━━ Document segment
As a newly trained firefighter, Minogue was taking his first vacation day when he saw Flight 11 crash into the North Tower of the World Trade Center. He grabbed his uniform and told his wife, “I’m going to work. I’m not sure when I’ll be back.” 

Minogue watched the towers fall as he drove along Grand Central Parkway. After arriving at the firehouse in Corona, Queens, Minogue was dispatched to Ground Zero. When his company got to the Twin Towers, “Everything just stopped in time. We walked through the glass and we saw the pit. We saw the World Trade Center.” 

Minogue said it was like a scene from a movie, with so much ash falling that it was almost black. He noticed how bizarre the rest of his company looked, 

“They were just covered, like somebody opened a bag of flour and dropped it on them,” he said.“Their eyelids were caked with it.” 

Three days later, Minogue’s role with the fire department changed. With 343 firefighters lost on September 11th, they needed someone to play taps, the 35 second song played by a single trumpet at the end of service member’s funerals. 

 “So, I would still go to work, then I would go to a funeral to play taps. Sometimes two, sometimes three funerals a day. In the end, it got so busy I was pretty much offline,” Minogue said.
━━━━
━━ Data under study
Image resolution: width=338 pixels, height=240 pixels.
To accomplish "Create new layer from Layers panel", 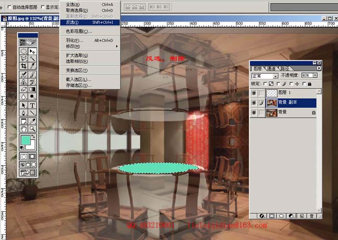I will [301, 215].
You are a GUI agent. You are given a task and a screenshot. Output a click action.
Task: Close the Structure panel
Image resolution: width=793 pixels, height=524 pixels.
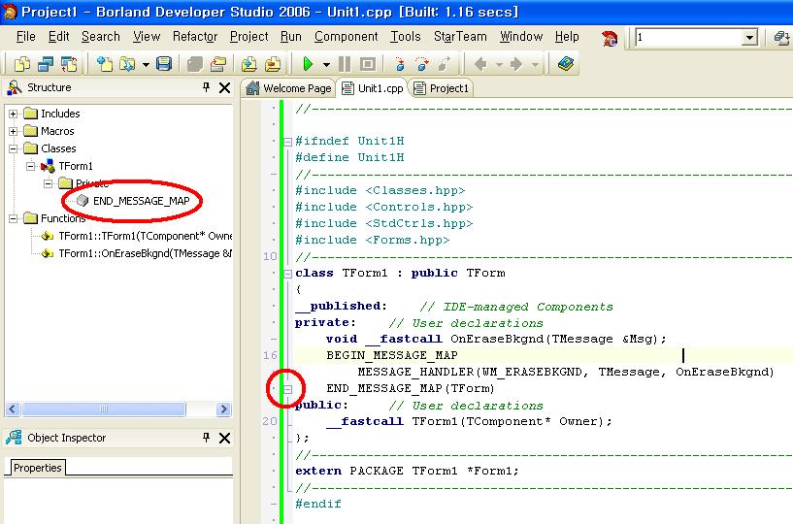point(224,87)
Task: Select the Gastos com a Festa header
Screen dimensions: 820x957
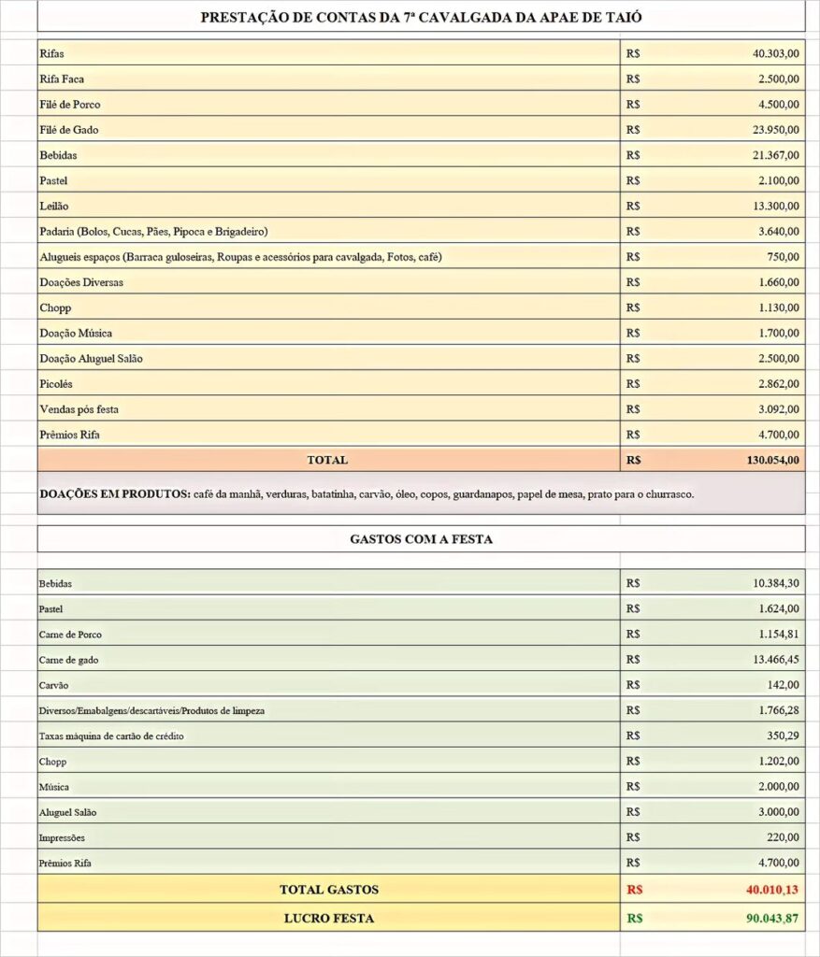Action: tap(422, 539)
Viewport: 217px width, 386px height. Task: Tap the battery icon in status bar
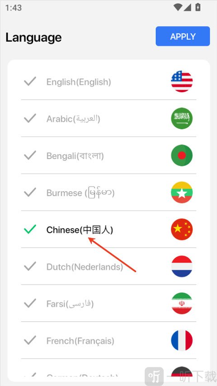tap(198, 7)
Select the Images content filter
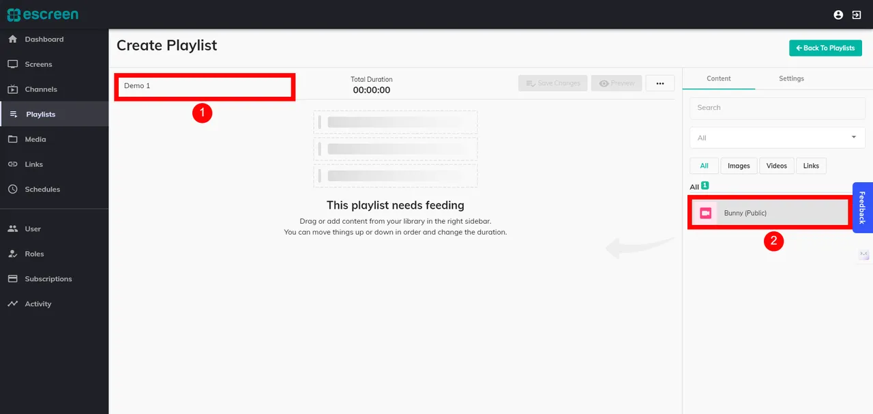This screenshot has width=873, height=414. click(x=739, y=165)
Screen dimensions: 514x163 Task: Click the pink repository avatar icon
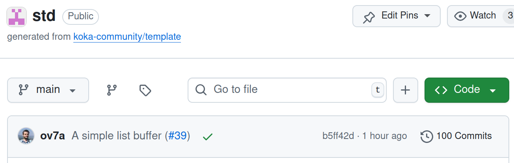pyautogui.click(x=17, y=16)
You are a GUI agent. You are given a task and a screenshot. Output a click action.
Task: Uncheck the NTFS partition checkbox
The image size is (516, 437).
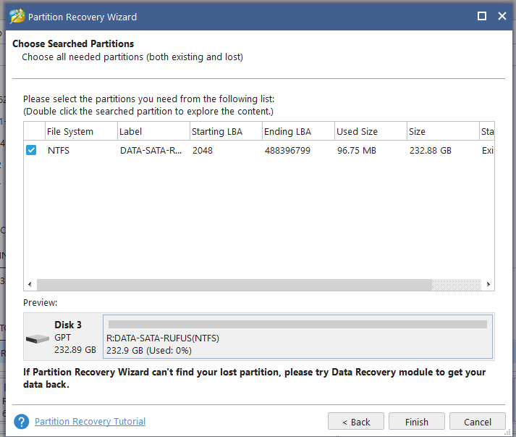(x=31, y=150)
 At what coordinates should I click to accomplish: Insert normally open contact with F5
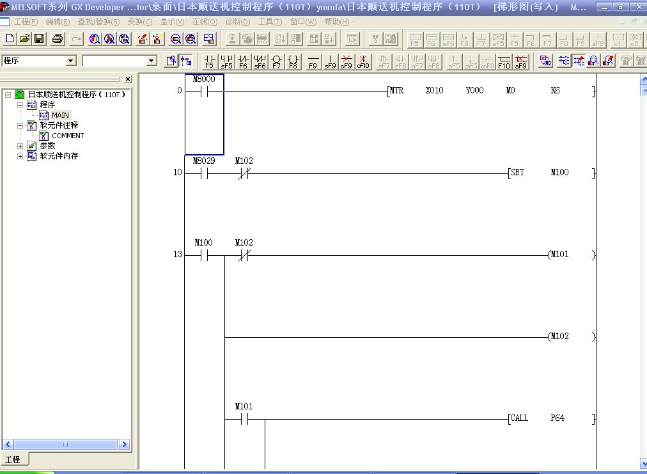[x=209, y=61]
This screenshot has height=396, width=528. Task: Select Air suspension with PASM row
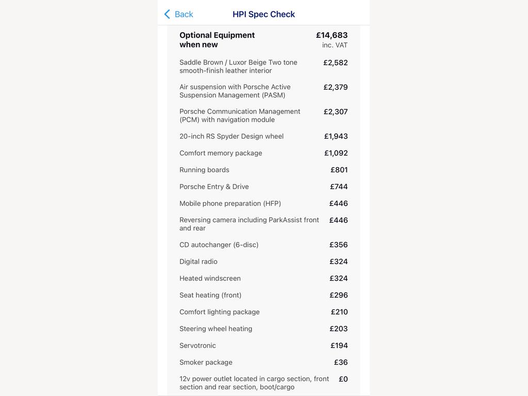tap(263, 91)
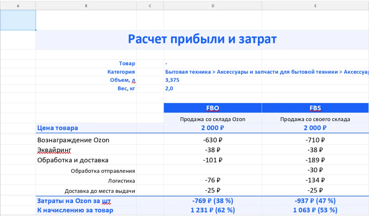Click the column C header

[x=150, y=6]
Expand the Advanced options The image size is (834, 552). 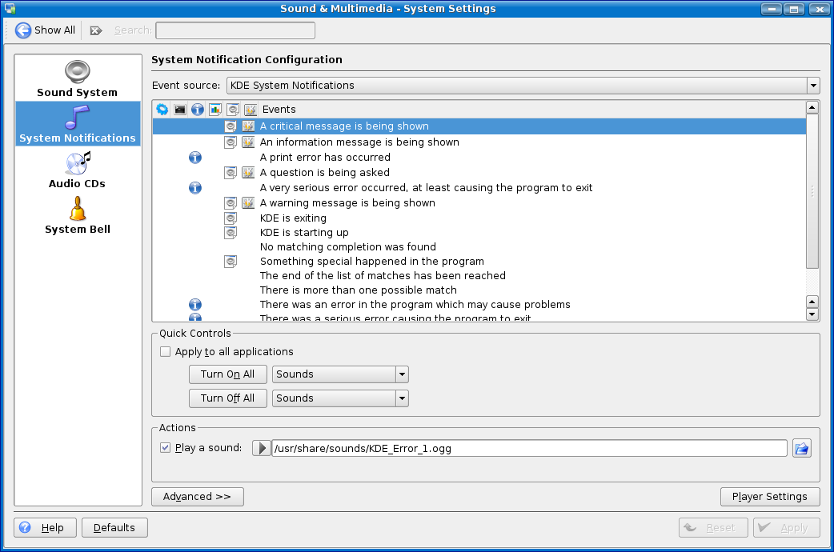click(197, 497)
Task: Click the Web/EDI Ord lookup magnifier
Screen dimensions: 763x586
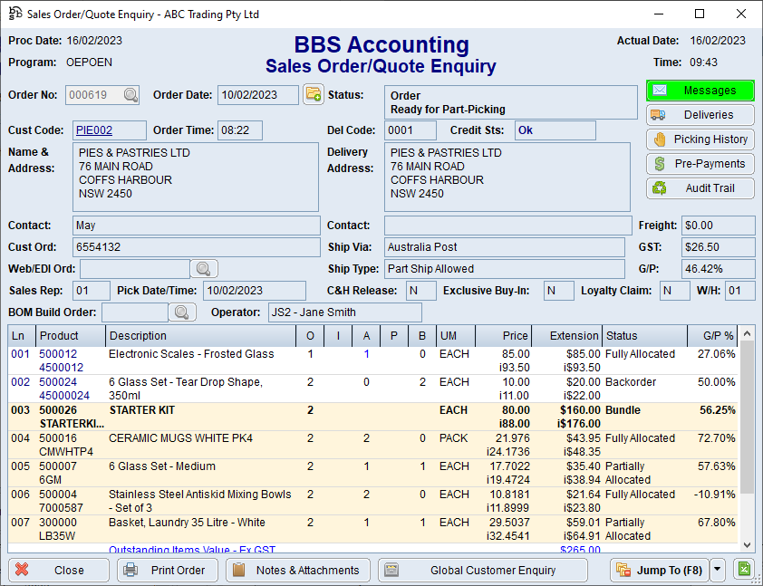Action: coord(203,268)
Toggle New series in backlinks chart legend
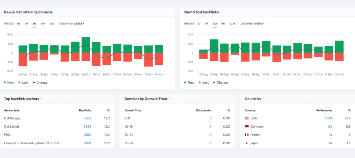The height and width of the screenshot is (158, 355). click(189, 83)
━━━━
Problem set:
1) In the passage about Minogue, reproduce the text starting at "Minogue said it" and ending at "service member’s funerals.".
2) In the passage about Minogue, where was he dispatched after he arrived at the firehouse in Corona, Queens?

Outputs in order:
1)
Minogue said it was like a scene from a movie, with so much ash falling that it was almost black. He noticed how bizarre the rest of his company looked, 

“They were just covered, like somebody opened a bag of flour and dropped it on them,” he said.“Their eyelids were caked with it.” 

Three days later, Minogue’s role with the fire department changed. With 343 firefighters lost on September 11th, they needed someone to play taps, the 35 second song played by a single trumpet at the end of service member’s funerals.

2) Ground Zero.